● **Source document**
_ _ _

Day 278: Fighting Crime

The worst thing about chasing a robber that has just stolen a bunch of stuff from students at the library is not the chase. It’s realizing that you’re going to catch him, and have no idea what you’re going to do.

Long story short: guy stole a bunch of stuff, I saw another staff member chase him out the building, I joined the chase. He was weighed down from stealing too much stuff. So I was gaining on him pretty sharpish and realized I had no idea what to do if I caught up. I’m not even sure, legally, what you can do to somebody who’s stolen stuff and is running away. And this was pretty obviously somebody who was marginalized and didn’t have a lot to lose, so the odds of things getting stabby were higher than I’d choose for baby’s first crime-fight.

Fortunately a bunch of fitter, fleeter student had caught on and caught up. So then it was a matter of kind of surrounding the guy, and he dropped everything and kept going. One of those everyone looks at everyone else moments, and nobody really wants to get in a fist fight with somebody who looks like they have something bloodborne that we don’t wanna get. So that was that.

And it turns out that while I was chasing this guy down, a partner was robbing my office. Irony!

So this thing kind of ties into yesterday’s thing, and a kind of meta-problem I have with figuring out where genetics and society end and personal decisions begin. I mean, I have direct personal experience from the last 48 hours of having unfortunate genetic-social triggers encouraging dumb behaviour. I can shout them down. But I can measure the distance between me, being able to resist dumb impulses, and somebody who can’t. It’s not a vast difference.

_ _ _

● **Raw data**

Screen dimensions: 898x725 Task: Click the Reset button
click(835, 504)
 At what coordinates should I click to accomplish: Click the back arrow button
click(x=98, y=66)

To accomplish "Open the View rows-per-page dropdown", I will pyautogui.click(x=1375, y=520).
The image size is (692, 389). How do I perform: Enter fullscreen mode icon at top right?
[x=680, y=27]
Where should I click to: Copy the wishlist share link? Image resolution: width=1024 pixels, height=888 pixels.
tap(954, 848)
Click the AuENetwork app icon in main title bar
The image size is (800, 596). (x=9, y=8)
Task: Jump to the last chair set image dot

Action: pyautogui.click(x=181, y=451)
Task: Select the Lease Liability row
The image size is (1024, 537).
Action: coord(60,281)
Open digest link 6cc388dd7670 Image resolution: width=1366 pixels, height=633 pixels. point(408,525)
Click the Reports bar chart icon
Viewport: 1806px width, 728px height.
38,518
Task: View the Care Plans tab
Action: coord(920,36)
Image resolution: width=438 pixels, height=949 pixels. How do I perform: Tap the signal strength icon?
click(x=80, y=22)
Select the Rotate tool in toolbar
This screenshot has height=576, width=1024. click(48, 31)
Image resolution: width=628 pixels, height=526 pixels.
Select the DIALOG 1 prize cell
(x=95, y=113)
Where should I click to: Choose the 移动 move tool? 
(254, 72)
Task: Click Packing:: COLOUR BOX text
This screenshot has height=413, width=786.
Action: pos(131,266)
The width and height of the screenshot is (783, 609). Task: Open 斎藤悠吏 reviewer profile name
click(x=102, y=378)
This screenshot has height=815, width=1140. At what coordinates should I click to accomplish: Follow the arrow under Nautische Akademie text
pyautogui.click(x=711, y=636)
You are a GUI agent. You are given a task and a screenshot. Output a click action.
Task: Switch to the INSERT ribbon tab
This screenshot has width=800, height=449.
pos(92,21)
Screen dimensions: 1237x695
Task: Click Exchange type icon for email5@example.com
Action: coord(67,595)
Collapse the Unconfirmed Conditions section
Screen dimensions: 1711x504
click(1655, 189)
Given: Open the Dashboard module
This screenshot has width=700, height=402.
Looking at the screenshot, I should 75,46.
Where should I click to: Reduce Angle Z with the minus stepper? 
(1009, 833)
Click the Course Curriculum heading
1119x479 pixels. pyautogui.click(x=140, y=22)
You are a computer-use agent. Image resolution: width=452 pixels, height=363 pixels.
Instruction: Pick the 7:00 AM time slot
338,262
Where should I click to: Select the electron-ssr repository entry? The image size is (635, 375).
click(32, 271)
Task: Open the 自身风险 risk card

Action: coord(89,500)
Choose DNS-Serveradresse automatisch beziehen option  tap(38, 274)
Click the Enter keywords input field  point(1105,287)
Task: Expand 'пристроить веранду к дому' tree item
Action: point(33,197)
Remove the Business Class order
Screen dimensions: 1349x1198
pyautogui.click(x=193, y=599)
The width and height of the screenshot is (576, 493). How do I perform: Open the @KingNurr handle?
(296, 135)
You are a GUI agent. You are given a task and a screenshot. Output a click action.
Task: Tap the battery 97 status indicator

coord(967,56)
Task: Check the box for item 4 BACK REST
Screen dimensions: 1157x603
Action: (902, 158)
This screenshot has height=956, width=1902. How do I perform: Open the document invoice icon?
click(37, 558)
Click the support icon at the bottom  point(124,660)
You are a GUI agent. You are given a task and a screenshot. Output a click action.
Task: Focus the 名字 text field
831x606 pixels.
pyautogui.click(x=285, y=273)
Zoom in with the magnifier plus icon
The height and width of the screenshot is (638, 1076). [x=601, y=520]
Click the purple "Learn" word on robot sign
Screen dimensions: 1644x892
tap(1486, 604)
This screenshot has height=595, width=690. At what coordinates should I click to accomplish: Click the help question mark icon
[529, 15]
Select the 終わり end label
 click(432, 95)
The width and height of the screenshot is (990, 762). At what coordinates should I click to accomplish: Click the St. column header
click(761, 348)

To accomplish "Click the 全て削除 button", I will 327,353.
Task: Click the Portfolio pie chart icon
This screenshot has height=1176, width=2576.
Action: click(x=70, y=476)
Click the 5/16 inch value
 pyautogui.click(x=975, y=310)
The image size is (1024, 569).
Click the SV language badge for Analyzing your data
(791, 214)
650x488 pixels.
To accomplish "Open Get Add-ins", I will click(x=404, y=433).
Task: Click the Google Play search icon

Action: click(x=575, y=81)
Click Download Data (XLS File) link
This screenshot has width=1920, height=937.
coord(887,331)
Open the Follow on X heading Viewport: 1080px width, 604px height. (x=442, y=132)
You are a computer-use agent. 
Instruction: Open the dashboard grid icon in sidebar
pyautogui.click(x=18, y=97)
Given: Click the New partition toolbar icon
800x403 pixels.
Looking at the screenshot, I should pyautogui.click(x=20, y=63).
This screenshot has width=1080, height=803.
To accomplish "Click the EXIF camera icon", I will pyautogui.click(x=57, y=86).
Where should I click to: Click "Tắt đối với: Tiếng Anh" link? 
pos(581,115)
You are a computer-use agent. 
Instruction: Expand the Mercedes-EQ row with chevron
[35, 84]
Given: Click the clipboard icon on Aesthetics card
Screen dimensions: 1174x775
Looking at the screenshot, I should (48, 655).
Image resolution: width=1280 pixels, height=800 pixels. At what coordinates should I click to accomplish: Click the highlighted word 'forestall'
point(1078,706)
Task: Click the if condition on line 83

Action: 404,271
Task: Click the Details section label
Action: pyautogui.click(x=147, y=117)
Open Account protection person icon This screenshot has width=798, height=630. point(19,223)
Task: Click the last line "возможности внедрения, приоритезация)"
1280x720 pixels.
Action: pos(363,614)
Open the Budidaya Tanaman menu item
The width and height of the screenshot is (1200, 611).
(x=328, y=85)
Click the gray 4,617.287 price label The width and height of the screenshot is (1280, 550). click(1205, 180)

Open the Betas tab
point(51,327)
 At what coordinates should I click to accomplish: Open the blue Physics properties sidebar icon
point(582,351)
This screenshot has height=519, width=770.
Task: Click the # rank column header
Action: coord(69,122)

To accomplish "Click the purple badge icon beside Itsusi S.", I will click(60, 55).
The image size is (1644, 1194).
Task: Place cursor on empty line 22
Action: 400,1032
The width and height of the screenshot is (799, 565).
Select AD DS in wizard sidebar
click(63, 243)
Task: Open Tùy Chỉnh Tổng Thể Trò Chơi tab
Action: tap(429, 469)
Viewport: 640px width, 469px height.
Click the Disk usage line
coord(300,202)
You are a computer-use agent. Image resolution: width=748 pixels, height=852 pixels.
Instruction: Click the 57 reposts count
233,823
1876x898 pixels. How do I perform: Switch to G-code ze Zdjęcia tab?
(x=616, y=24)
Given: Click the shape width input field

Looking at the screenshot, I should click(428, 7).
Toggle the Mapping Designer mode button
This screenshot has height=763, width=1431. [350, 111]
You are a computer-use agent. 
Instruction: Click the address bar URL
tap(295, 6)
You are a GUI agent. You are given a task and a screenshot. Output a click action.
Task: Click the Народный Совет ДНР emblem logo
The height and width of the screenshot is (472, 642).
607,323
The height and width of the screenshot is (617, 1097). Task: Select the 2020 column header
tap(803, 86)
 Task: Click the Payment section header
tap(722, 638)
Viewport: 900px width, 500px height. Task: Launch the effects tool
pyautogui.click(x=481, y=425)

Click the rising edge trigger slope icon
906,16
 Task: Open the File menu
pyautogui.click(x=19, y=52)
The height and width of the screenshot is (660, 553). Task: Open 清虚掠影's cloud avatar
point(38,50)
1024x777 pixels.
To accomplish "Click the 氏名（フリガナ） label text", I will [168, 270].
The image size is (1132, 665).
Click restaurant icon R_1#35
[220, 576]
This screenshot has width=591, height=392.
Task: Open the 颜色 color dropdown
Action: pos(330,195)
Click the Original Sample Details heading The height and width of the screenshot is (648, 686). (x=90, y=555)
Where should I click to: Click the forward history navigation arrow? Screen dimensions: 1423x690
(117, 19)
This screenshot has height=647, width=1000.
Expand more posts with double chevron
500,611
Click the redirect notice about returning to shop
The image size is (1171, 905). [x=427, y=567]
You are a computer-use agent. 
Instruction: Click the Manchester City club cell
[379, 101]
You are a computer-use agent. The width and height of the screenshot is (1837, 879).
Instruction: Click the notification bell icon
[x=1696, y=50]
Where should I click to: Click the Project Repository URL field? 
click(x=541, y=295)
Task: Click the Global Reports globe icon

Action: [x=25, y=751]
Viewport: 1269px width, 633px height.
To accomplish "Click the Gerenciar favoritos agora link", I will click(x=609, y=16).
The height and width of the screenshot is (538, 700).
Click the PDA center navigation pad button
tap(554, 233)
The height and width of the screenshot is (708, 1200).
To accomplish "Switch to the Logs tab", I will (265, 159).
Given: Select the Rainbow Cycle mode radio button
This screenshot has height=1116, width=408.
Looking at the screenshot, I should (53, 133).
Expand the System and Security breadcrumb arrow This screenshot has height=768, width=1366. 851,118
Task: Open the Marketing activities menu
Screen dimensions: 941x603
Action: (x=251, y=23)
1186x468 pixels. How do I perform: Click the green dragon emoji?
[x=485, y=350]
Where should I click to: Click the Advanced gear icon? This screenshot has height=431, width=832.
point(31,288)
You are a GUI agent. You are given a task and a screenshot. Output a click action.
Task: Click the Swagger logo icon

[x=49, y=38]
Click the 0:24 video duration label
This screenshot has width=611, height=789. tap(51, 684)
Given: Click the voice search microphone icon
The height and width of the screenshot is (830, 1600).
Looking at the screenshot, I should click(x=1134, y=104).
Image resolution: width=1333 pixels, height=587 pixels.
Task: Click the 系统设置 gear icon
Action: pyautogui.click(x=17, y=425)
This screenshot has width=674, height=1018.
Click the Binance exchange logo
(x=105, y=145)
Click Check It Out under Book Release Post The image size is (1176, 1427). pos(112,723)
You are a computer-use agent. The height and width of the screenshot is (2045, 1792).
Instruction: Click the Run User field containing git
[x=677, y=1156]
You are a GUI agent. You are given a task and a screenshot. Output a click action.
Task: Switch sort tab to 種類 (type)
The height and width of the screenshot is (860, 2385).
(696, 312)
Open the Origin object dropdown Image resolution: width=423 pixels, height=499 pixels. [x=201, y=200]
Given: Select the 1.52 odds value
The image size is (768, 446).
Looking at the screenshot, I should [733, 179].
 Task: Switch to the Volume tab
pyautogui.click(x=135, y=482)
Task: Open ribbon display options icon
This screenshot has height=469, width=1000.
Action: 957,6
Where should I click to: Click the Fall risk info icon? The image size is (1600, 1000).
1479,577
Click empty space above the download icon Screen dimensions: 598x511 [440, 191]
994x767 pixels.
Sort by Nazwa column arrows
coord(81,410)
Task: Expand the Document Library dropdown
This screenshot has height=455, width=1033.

_ _ _

● **Exercise goal**
Continue the "Day 278: Fighting Crime" entry about chasing a thief out of the library, starting after its final paragraph.

● **Answer to the problem**
I’m angry that somebody stole my phone, and I was angry when I was running down the guy who stole a bunch of stuff from our students. But it’s hard for me to parse, sometimes, how people get to the point where they’re jacking laptops in a library. Or heisting phones they’ll never be able to do anything with.

I’m trying not to go on forever with this. But with a lot of things: booze, diet, exercise… I often wonder if I make the wrong decisions due to a moral or personal failing, or if I’m really fighting a hard upstream battle against my own brain chemistry and DNA. And that extrapolates out to other people as well. I struggle to understand what people are responsible for, and what a stew of bad luck, bad genetics and bad social structures drive people into.